Research:Wikiwho Provenance Api
This page in a nutshell: This research aims to provide an API for retrieving provenance and change information of single tokens in any arbitrary Wikipedia article revision. |
This page documents a research project in progress.
Information may be incomplete and change as the project progresses.
Please contact the project lead before formally citing or reusing results from this page.
Goal
[edit]We aim to provide a performant API to request for every single token (words + functional characters) in any specified Wikipedia article the revision of origin for that token, and all changes ever applied to it - with high accuracy. In this way metadata like the original author and the presence (in revision and/or time) of each token in the past can be retrieved - this can also be used for extracting disputes about content.

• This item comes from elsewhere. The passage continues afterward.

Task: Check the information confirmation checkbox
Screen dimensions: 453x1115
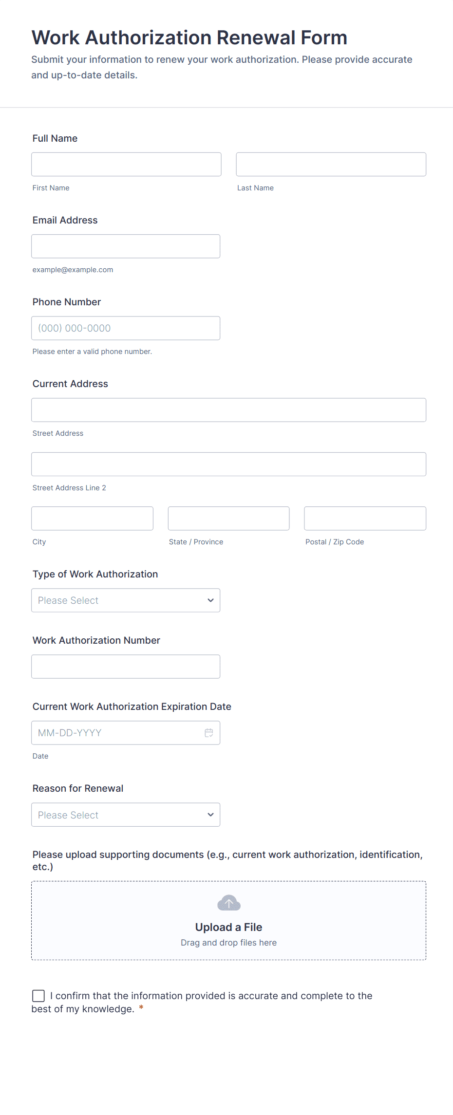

We currently offer the service in English, German, Turkish and Basque, with more languages planned.
Current State
[edit]A beta version of the API is live and working for en.wikipedia.org, although we are working on the performance. See API and documentation here: https://api.wikiwho.net/api/
Methods
[edit]The algorithm used to mine provenance for single tokens is described in our corresponding paper, including runtime and precision evaluations for English.[1] Further information can also be found at f-squared.org/wikiwho in Internet Archive.

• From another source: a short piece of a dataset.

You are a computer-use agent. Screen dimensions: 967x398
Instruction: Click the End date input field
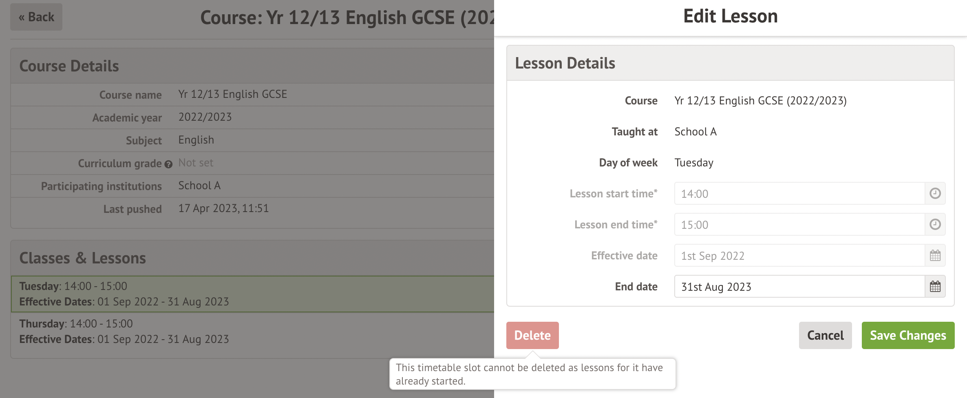(799, 287)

Regarding the "precision" of the method: Former research [1][2] has shown that the task of identifying the "correct" original author of a piece of text in a WP article is not trivial. Therefore we rely on an extraction method that has to be scientifically proven to perform at 95% percent precision[1] , higher than any other algorithm proposed for the task, as far as we can tell. We think that this is crucial if used in production.
Use Cases
[edit]Apart from direct queries to the WikiWho api, there are some use cases already:
- Use case 1: whoCOLOR: this is a userscript that highlights selected text pieces in an article annotated with their provenance (author). Other features currently being build include a conflict view that highlights the most deleted and reintroduced text pieces, as well as a word history view that shows for each word/token when it was originally introduced and it's individual deletion/reintroduction history. See examples, description, screenshots and download link at this website: f-squared.org/whovisual. Described in a ICWSM workshop paper.[3]

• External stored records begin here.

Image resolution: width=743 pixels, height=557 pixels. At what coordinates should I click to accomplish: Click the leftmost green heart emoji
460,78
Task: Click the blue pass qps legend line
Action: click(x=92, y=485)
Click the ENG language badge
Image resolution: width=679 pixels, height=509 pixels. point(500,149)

- Use case 2: whoVIS: A prototype of an editor-editor interaction network visualization for individual articles, based on the word/tokens deleted and reintroduced by editors. Also at f-squared.org/whovisual. A WWW Conference demo paper describes the system.[4]
- Use case 3: WikiEdu Dashboard (see "Assessment tools" -> Article symbol)
References
[edit]- ↑ a b c Flöck, Fabian, and Maribel Acosta. "WikiWho: Precise and efficient attribution of authorship of revisioned content." Proceedings of the 23rd international conference on World wide web. ACM, 2014.
- ↑ Luca de Alfaro , Michael Shavlovsky, Attributing authorship of revisioned content, Proceedings of the 22nd international conference on World Wide Web, May 13-17, 2013, Rio de Janeiro, Brazil
- ↑ Flöck, Fabian, et al. "Towards Better Visual Tools for Exploring Wikipedia Article Development–The Use Case of “Gamergate Controversy”." Ninth International AAAI Conference on Web and Social Media. 2015.
- ↑ Flöck, Fabian, and Maribel Acosta. "whovis: Visualizing editor interactions and dynamics in collaborative writing over time." Proceedings of the 24th International Conference on World Wide Web. ACM, 2015.